Photo: Charly Lopez/DPPI

Jenson Button says he ‘feels very at home already’ aboard the Cadillac V-Series.R, explaining that the Dallara-chassised LMDh is “probably a little bit more my style” compared to the two current top-class prototypes he drove previously.

The 2009 Formula 1 world champion remained with Hertz Team JOTA as the team switched from running customer Porsche 963s to a pair of factory-backed Cadillac V-Series.Rs in the FIA World Endurance Championship.

The No. 38 car, which Button shared with Earl Bamber and Sebastien Bourdais finished 16th in the season-opening Qatar 1812km after their competitive run was curtailed early on when JOTA’s pair of Cadillacs collided while running 1-2 under an early safety car.

After Qatar, Button has now completed races in three different LMDh cars.

He made his LMDh debut at the 2023 Motul Petit Le Mans, piloting JDC-Miller Motorsports’ privateer Porsche before joining Wayne Taylor Racing at the 2024 Rolex 24 at Daytona, finishing third overall in an Acura ARX-06 he shared with Louis Deletraz, Jordan Taylor and Colton Herta.

Subsequently, he completed a full WEC campaign alongside Phil Hanson and Oliver Rasmussen in JOTA’s No. 38 Porsche.

By his own admission, Button says he’s “not spent that much time in any of them” when comparing LMDh machinery, but spoke positively about the Cadillac.

“This car feels very natural to drive,” Button told Sportscar365.

“A little bit different in terms of how you extract pace from the Porsche.
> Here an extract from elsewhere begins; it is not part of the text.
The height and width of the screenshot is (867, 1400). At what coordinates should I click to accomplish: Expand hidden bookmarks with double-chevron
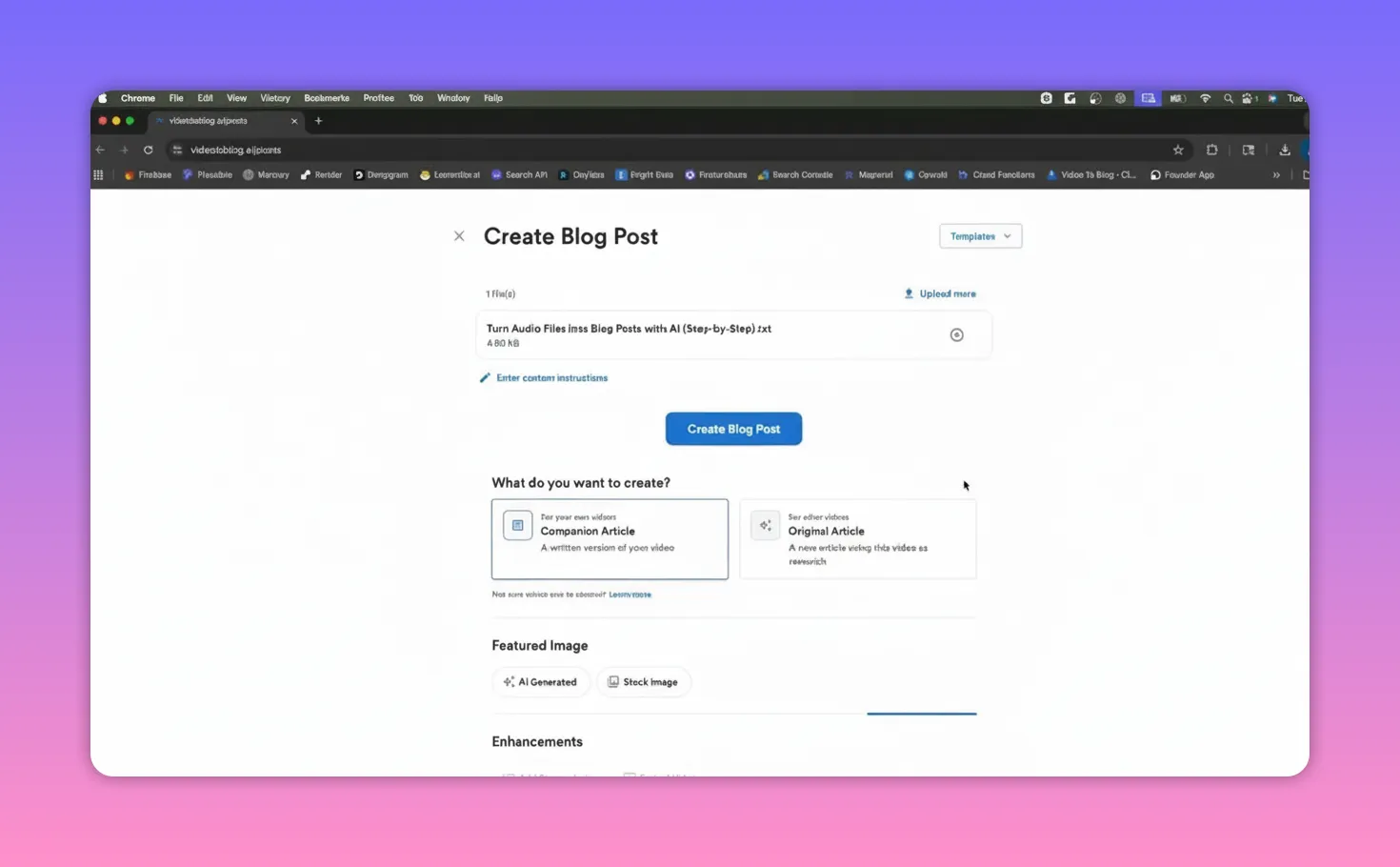[x=1276, y=174]
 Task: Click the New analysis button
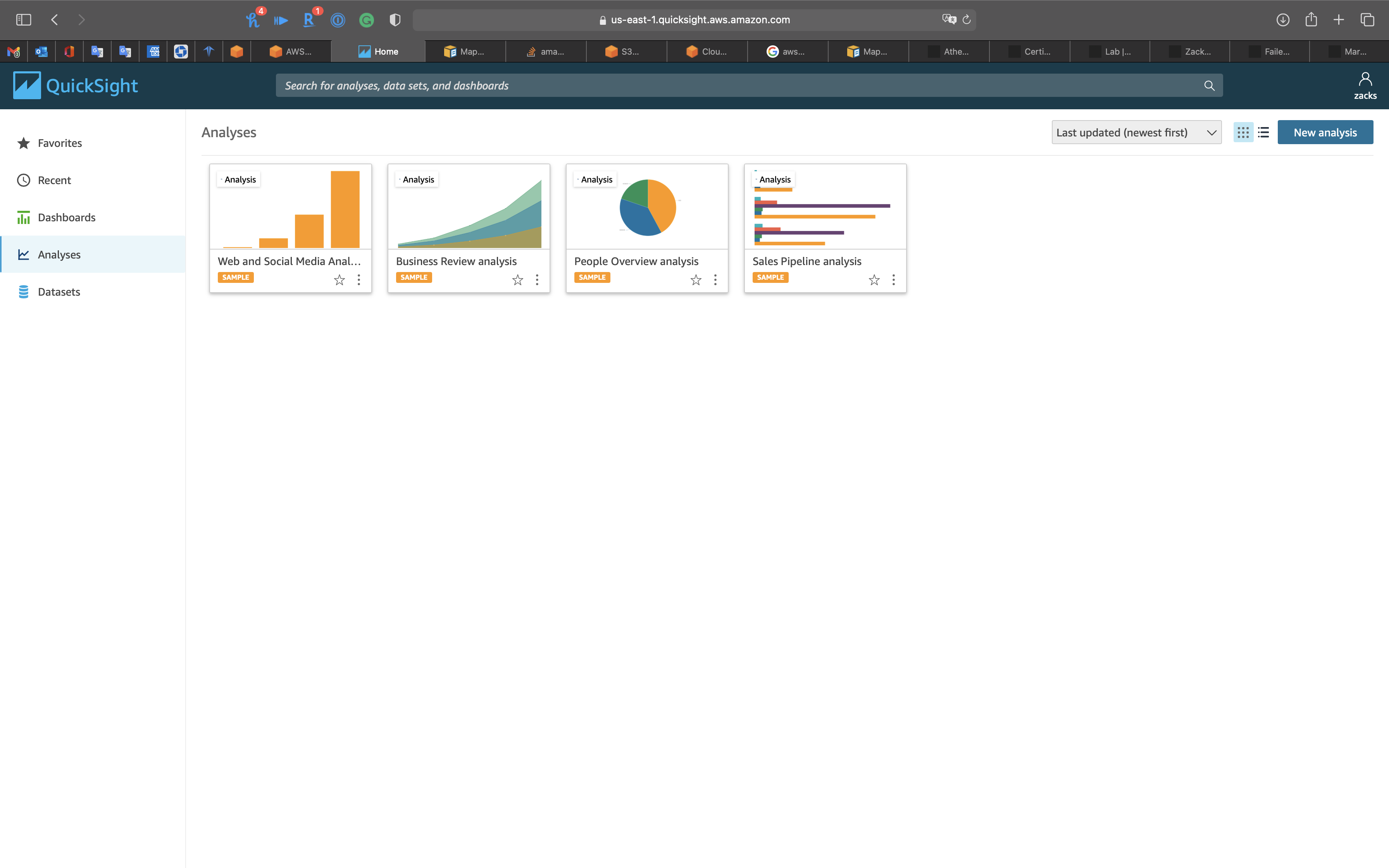pyautogui.click(x=1325, y=133)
But this I would say is probably a little bit more my style. 

“With the experience we have with the team from my teammates, that’s really helped me get to grips with what the car likes, what the car doesn’t like.

“It’s been really nice [with] Seb and Earl. After my runs I’ve come in and talked to them and they’re like, ‘Well, the car doesn’t like to do this. Maybe you need to change your style a little bit here and that.’

“So it’s helped a lot. I feel very at home already.”

Button says the experience of his two co-drivers, who have a combined 42 race starts at the wheel of the Dallara-chassised LMDh car, is a very valuable tool as he attempts to climb the ‘big learning curve’ ahead of him.

“I think in terms of the setup work that we do with this car, in the direction we’re taking it, it’s definitely something I like,” said Button.

“It’s still a big learning curve for the team to work with the new car. But as I said, we have a lot of experience with my teammates, which definitely helps.

“They’re giving a lot of feedback on what worked in the past and what didn’t. But obviously the team want to do it for themselves to have a good understanding of what this car is going to achieve.

“I think for me, the biggest thing was when I started driving in LMDh was the systems.

“It’s so complicated and getting used to that, the steering wheel itself, the amount of switches that you have, the amount of things you can change and it’s on the fly so it’s when you’re driving.

“The setup work out of the car is one thing but the amount of stuff you can change in the car when you’re driving is extreme and that takes a long time to get used to.

“Then you go and change the manufacturer and you’ve got to learn it all again because it’s all different. So that takes a while but definitely it took me a few races last year to get to grips with that.”

Button further added that he has noticed a change in possibilities now that he is part of a factory-backed program with Cadillac as opposed to last year’s Porsche campaign, where running as a customer team came with certain limitations.

“It’s always going to be [like that],” he said.

“Understandably with Penske, they’re the drivers that decide how things are whether it’s the layout of the steering wheel or what what does what. With us now, we have a say in it, which makes a big difference to us as drivers.

“Obviously because we’re a works team with Cadillac now, it’s a lot more open more on what we can actually change.

“It was always going to be a lot more closed down with being a privateer team, whereas now we can change whatever we want, which is great and it happens very quickly as well.”